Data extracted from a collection

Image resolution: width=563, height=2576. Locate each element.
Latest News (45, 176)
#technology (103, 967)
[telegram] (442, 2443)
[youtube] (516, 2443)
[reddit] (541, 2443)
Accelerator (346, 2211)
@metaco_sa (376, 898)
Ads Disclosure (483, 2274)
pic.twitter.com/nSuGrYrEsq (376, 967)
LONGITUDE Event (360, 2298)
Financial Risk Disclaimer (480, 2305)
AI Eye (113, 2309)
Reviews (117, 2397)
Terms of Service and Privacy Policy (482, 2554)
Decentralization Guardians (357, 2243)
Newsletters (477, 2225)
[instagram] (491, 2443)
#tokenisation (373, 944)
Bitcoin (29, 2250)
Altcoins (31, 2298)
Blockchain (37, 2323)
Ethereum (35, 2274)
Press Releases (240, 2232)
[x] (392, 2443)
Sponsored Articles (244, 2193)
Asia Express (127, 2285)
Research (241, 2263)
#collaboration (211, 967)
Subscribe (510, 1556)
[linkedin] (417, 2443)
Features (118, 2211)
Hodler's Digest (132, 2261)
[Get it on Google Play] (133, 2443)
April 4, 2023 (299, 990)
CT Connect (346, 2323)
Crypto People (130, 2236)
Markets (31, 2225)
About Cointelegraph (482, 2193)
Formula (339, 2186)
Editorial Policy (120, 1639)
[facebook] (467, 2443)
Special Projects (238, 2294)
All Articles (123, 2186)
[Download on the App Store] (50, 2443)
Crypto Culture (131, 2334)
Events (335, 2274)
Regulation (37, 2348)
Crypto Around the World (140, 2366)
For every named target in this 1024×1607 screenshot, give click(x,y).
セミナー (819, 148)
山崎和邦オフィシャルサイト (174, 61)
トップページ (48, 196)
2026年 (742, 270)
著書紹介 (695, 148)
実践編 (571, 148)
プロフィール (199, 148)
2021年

* **Activity**
The full set of entries above needs to be restated word for word.

* **Response to this exercise**
Image resolution: width=563, height=2576. Locate each element.
Latest News (45, 176)
#technology (103, 967)
[telegram] (442, 2443)
[youtube] (516, 2443)
[reddit] (541, 2443)
Accelerator (346, 2211)
@metaco_sa (376, 898)
Ads Disclosure (483, 2274)
pic.twitter.com/nSuGrYrEsq (376, 967)
LONGITUDE Event (360, 2298)
Financial Risk Disclaimer (480, 2305)
AI Eye (113, 2309)
Reviews (117, 2397)
Terms of Service and Privacy Policy (482, 2554)
Decentralization Guardians (357, 2243)
Newsletters (477, 2225)
[instagram] (491, 2443)
#tokenisation (373, 944)
Bitcoin (29, 2250)
Altcoins (31, 2298)
Blockchain (37, 2323)
Ethereum (35, 2274)
Press Releases (240, 2232)
[x] (392, 2443)
Sponsored Articles (244, 2193)
Asia Express (127, 2285)
Research (241, 2263)
#collaboration (211, 967)
Subscribe (510, 1556)
[linkedin] (417, 2443)
Features (118, 2211)
Hodler's Digest (132, 2261)
[Get it on Google Play] (133, 2443)
April 4, 2023 (299, 990)
CT Connect (346, 2323)
Crypto People (130, 2236)
Markets (31, 2225)
About Cointelegraph (482, 2193)
Formula (339, 2186)
Editorial Policy (120, 1639)
[facebook] (467, 2443)
Special Projects (238, 2294)
All Articles (123, 2186)
[Download on the App Store] (50, 2443)
Crypto Culture (131, 2334)
Events (335, 2274)
Regulation (37, 2348)
Crypto Around the World (140, 2366)
For every named target in this 1024×1607 screenshot, give click(x,y).
セミナー (819, 148)
山崎和邦オフィシャルサイト (174, 61)
トップページ (48, 196)
2026年 (742, 270)
著書紹介 (695, 148)
実践編 (571, 148)
プロフィール (199, 148)
2021年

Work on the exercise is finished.